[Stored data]
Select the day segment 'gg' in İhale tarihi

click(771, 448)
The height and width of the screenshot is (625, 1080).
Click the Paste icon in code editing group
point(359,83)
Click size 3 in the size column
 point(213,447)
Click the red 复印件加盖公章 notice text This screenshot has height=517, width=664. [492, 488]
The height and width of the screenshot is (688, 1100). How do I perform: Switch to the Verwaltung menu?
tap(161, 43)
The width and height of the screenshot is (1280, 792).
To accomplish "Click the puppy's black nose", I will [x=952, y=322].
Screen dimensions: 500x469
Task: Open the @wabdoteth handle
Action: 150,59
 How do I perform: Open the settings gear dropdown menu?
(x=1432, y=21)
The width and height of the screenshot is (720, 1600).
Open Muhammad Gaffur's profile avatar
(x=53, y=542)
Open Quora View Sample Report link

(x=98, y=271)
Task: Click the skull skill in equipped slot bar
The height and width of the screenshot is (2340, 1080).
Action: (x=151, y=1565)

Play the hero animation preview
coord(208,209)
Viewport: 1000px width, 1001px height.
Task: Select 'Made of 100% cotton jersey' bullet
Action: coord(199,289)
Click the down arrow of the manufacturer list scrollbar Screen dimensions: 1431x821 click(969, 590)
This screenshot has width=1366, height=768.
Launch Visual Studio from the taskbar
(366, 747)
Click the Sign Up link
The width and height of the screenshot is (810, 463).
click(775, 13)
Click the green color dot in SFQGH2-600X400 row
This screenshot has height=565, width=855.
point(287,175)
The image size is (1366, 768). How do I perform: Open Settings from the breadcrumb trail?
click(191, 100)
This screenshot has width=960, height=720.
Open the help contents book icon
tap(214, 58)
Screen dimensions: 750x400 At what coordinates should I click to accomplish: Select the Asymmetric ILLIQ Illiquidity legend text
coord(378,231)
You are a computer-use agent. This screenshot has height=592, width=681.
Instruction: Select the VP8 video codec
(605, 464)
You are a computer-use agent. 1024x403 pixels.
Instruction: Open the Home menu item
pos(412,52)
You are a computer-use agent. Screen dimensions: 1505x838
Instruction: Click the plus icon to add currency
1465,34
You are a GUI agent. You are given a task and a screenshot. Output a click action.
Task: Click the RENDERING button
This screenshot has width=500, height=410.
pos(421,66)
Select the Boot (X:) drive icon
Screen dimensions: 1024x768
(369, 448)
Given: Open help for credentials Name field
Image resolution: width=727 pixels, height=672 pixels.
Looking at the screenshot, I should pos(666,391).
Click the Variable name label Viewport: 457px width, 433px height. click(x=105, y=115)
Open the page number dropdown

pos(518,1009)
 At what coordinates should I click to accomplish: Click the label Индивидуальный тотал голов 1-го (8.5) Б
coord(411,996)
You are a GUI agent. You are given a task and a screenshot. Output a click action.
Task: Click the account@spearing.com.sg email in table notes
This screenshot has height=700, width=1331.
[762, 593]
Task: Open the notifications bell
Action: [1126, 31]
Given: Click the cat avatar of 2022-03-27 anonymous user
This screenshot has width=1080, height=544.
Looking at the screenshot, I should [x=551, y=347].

• _Problem details_
Reproduce all entries. Keep them exact.

• _Exercise response_
Select the day segment 'gg' in İhale tarihi

click(771, 448)
The height and width of the screenshot is (625, 1080).
Click the Paste icon in code editing group
point(359,83)
Click size 3 in the size column
 point(213,447)
Click the red 复印件加盖公章 notice text This screenshot has height=517, width=664. [492, 488]
The height and width of the screenshot is (688, 1100). How do I perform: Switch to the Verwaltung menu?
tap(161, 43)
The width and height of the screenshot is (1280, 792).
To accomplish "Click the puppy's black nose", I will [x=952, y=322].
Screen dimensions: 500x469
Task: Open the @wabdoteth handle
Action: 150,59
 How do I perform: Open the settings gear dropdown menu?
(x=1432, y=21)
The width and height of the screenshot is (720, 1600).
Open Muhammad Gaffur's profile avatar
(x=53, y=542)
Open Quora View Sample Report link

(x=98, y=271)
Task: Click the skull skill in equipped slot bar
The height and width of the screenshot is (2340, 1080).
Action: (x=151, y=1565)

Play the hero animation preview
coord(208,209)
Viewport: 1000px width, 1001px height.
Task: Select 'Made of 100% cotton jersey' bullet
Action: coord(199,289)
Click the down arrow of the manufacturer list scrollbar Screen dimensions: 1431x821 click(969, 590)
This screenshot has width=1366, height=768.
Launch Visual Studio from the taskbar
(366, 747)
Click the Sign Up link
The width and height of the screenshot is (810, 463).
click(775, 13)
Click the green color dot in SFQGH2-600X400 row
This screenshot has height=565, width=855.
point(287,175)
The image size is (1366, 768). How do I perform: Open Settings from the breadcrumb trail?
click(191, 100)
This screenshot has width=960, height=720.
Open the help contents book icon
tap(214, 58)
Screen dimensions: 750x400 At what coordinates should I click to accomplish: Select the Asymmetric ILLIQ Illiquidity legend text
coord(378,231)
You are a computer-use agent. This screenshot has height=592, width=681.
Instruction: Select the VP8 video codec
(605, 464)
You are a computer-use agent. 1024x403 pixels.
Instruction: Open the Home menu item
pos(412,52)
You are a computer-use agent. Screen dimensions: 1505x838
Instruction: Click the plus icon to add currency
1465,34
You are a GUI agent. You are given a task and a screenshot. Output a click action.
Task: Click the RENDERING button
This screenshot has width=500, height=410.
pos(421,66)
Select the Boot (X:) drive icon
Screen dimensions: 1024x768
(369, 448)
Given: Open help for credentials Name field
Image resolution: width=727 pixels, height=672 pixels.
Looking at the screenshot, I should pos(666,391).
Click the Variable name label Viewport: 457px width, 433px height. click(x=105, y=115)
Open the page number dropdown

pos(518,1009)
 At what coordinates should I click to accomplish: Click the label Индивидуальный тотал голов 1-го (8.5) Б
coord(411,996)
You are a GUI agent. You are given a task and a screenshot. Output a click action.
Task: Click the account@spearing.com.sg email in table notes
This screenshot has height=700, width=1331.
[762, 593]
Task: Open the notifications bell
Action: [1126, 31]
Given: Click the cat avatar of 2022-03-27 anonymous user
This screenshot has width=1080, height=544.
Looking at the screenshot, I should [x=551, y=347].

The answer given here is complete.